## Aufgaben
1 – Aus welcher Stadt reist Sébastien laut der Filmbeschreibung zurück nach Quebec?
2 – Führe die Filmbeschreibung im Anschluss an ihren letzten Satz weiter.

## Vorliegender Text
* * * * *

Als er erfährt, dass sein Vater, der zynische und sexbesessene Universitätsprofessor Rémy, an Krebs erkrankt ist, reist der Yuppie Sébastien aus London zurück nach Quebec. Auf Bitten seiner Mutter Louise, die trotz Scheidung noch viel für den Schwerenöter empfindet, kümmert er sich widerstrebend um den Vater. Zwar wird der Börsenmakler für seine kapitalistische Ader vom Salonsozialisten Rémy bespöttelt, doch sein Geld ermöglicht einen erstaunlichen Komfort im heruntergekommenen staatlichen Krankenhaus. Hilfreich ist dabei auch Nathalie, die drogenabhängige Tochter einer ehemaligen Geliebten, denn sie kann schmerzlinderndes Heroin besorgen.
Als man in der Klinik nichts mehr für den Kranken tun kann, bringen Ihn seine Angehörigen gemeinsam mit den herbeigerufenen Freunde in ein Ferienhaus am See, um einige geruhsamen Tage miteinander zu verbringen. Wie schon früher vertreibt man sich dort die Zeit mit gutem Essen und Gesprächen, wenn auch dieses Mal, um Bilanz zu ziehen und Abschied zu nehmen.
17 Jahre nach seinem Erfolg Der Untergang des amerikanischen Imperiums, in dem acht Enddreißiger aus dem Universitäts-Milieu über das Leben, die Liebe und Gesellschaft spekulierten, hat Regisseur und Autor Denys Arcand die Darsteller noch einmal zusammengerufen, um seine Geschichte weiter zu erzählen. Dabei handelt es sich bei der wortreichen Komödie um mehr als eine schlichte Fortsetzung der damaligen Selbstbespiegelungen von vier Männern und vier Frauen und ihrer Diskurse: durch die Konfrontation mit der nachfolgenden Generation, seien es die eigenen Kinder oder Rémys Studenten, werden die Werte in Frage gestellt, die die Älteren vehement propagierten, oft ohne sie zu leben. Doch auch die Jungen sehen sich im Angesicht von Remys Tod vor die Frage gestellt, ob ihre pragmatische bis hoffnungslose Einstellung zum Leben die einzig wahre ist.

* * * * *

## Vorliegende Datensätze
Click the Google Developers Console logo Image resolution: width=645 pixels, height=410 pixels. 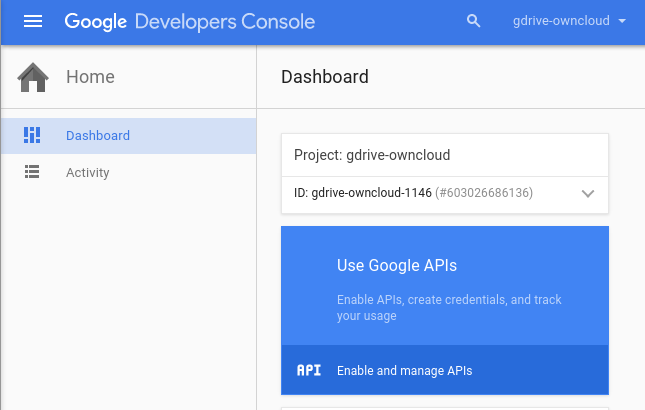190,21
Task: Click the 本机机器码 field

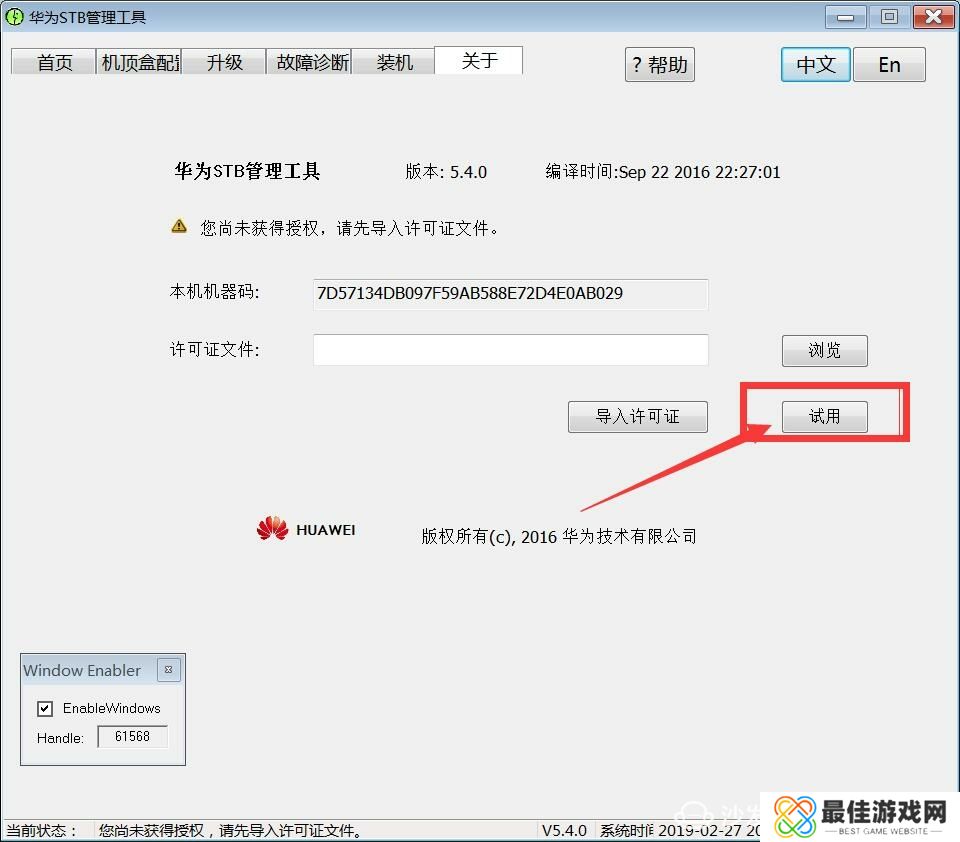Action: [510, 294]
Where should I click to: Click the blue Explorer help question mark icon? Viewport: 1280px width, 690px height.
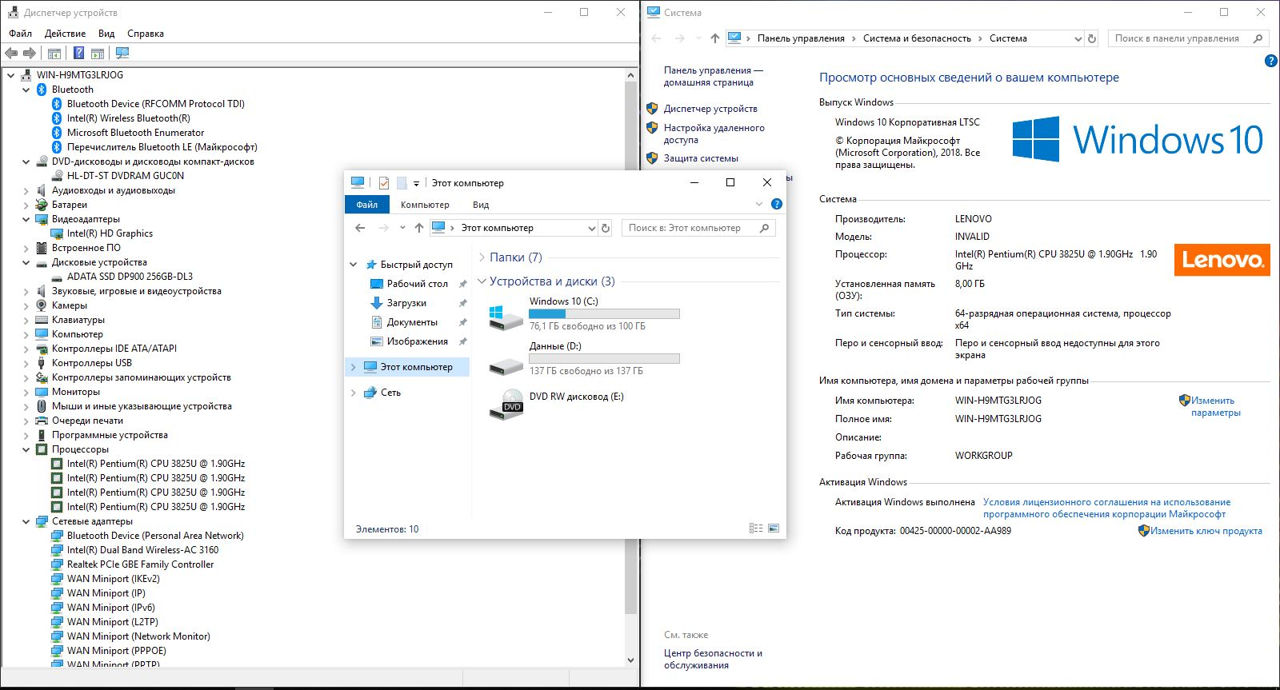(776, 205)
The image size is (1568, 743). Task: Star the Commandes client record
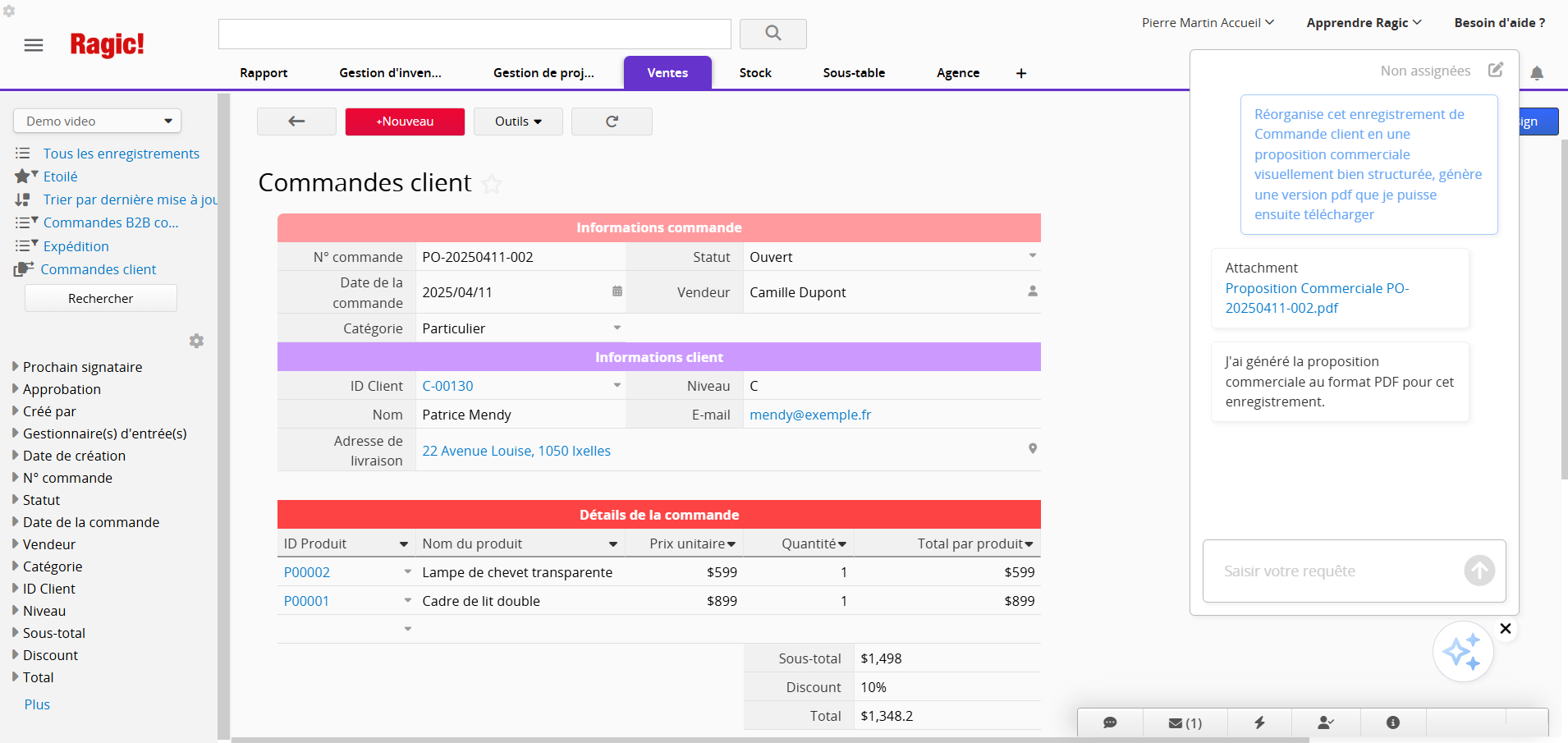pyautogui.click(x=492, y=184)
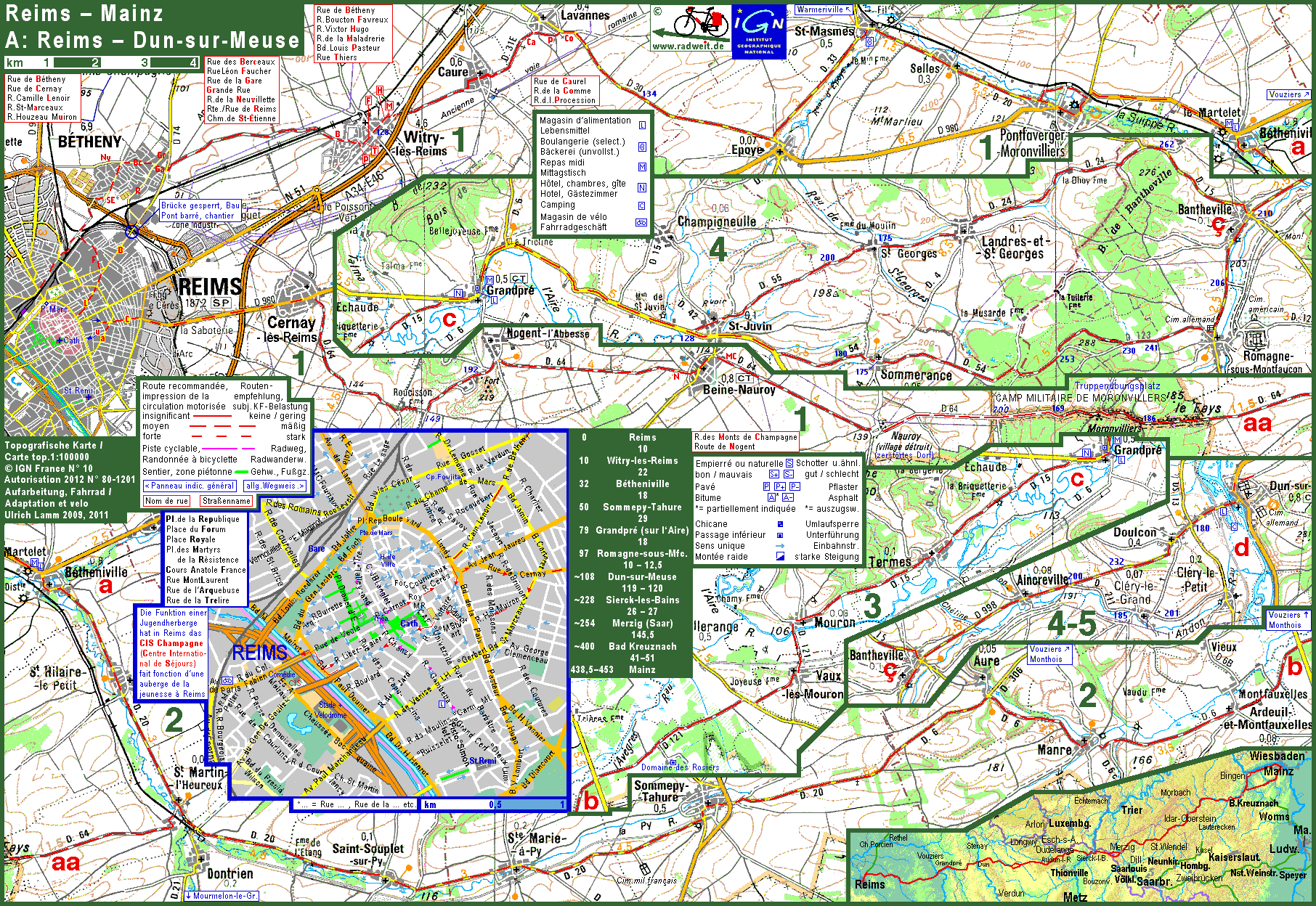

* * * * *

## Lösungen
1 – Aus London.

2 –
Arcand schneidet in seinem Film viele Themen an: Generations-Gegensätze, Kapitalismus und seine Kritik, Korruption und Werteverfall; auch die Rolle der Religion im Leben wird diskutiert, Sterbehilfe, die Bedeutung von Beziehungen, Liebe und (vor allem und ausführlich) Sex. Diskutiert, wohlgemerkt – nur wenige Szenen kommen ohne ausführliche Dialoge aus. So sind sie wohl, die Intellektuellen, wortmächtig und doch oft so hilflos, wenn es um das Handeln geht. Insofern kann man die Geschwätzigkeit des Films durchaus als Stilmittel verstehen, und man lacht mit ihnen.
Die Invasion der Barbaren war in diesem Jahr nicht nur der (erste kanadische) Abschlussfilm des Festivals in Cannes, sondern gewann auch gleich zwei goldenen Palmen: für das Drehbuch und für die beste Hauptdarstellerin Marie-Josée Croze (Nathalie). Es wird spekuliert, dass der französischsprachige Film als bester Auslandsfilm für den Oscar nominiert werden könnte.